Russia's central bank: Hackers stole $6m from local bank in 'classic scheme' abusing Swift network

Russia's central bank has said that hackers stole 339.5m rouble ($6m, £4.2m) from a Russian bank last year by exploiting Swift (the Society for Worldwide Interbank Financial Telecommunication) — the global banking industry's payments messaging system.

The central bank described the latest cyberattack as a "classic scheme", which was reportedly disclosed at the bottom of a report on digital thefts in the Russian banking sector. According to the report, the central bank said it was sent information regarding "one successful attack on the work place of a Swift system operator".

"The volume of unsanctioned operations as a result of this attack amounted to 339.5 million roubles," the central bank said without naming the institution involved or specifying when the attack took place.

It has not disclosed any details regarding the possible perpetrators behind the cyber heist.

A central bank spokesman said that threat actors managed to take control of a computer at a Russian bank and exploited the Swift network to transfer millions to their accounts, Reuters reports.

"The Swift payment system was used exclusively as a channel to withdraw the stolen funds," the central bank said in a statement. "The bank - and the Swift operator's workplace in particular - were the primary targets of the attack."

Used by more than 11,000 financial institutions in over 200 countries around the world, the Swift network is used by banks globally to transfer trillions of dollars daily.

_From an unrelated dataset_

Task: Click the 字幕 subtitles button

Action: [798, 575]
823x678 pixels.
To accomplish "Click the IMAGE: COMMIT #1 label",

However, the Brussels-based company warned last year that cybercriminals are increasingly leveraging sophisticated techniques and means to carry out cyber heists and has encouraged financial firms to tighten the security of computers used to transfer funds.

Natasha de Teran, a spokeswoman for Swift, said the firm does not comment on individual entities but emphasised that its systems have never been compromised by hackers.

"When a case of potential fraud is reported to us, we offer our assistance to the affected user to help secure its environment," she was quoted as saying by Reuters.

In recent years, hackers have targeted a slew of banks worldwide to gain access to the Swift network and initiate fraudulent money transfers.

Over the weekend, India's City Union Bank said "cybercriminals" hacked its systems and transferred nearly $2m through three "fraudulent remittances" via Swift to accounts in Dubai, Turkey and China.

In December 2017, Russian state bank Globex said it was targeted by hackers who tried to steal 55m rouble via the Swift system.

In February 2016, cybercriminals swiped $81m from the central bank of Bangladesh while Ecuadorian bank Banco del Austro lost around $9m to digital thieves in January 2015. Far Eastern International Bank in Taiwan and NIC Asia Bank in Nepal have also fallen victim to similar cyberattacks.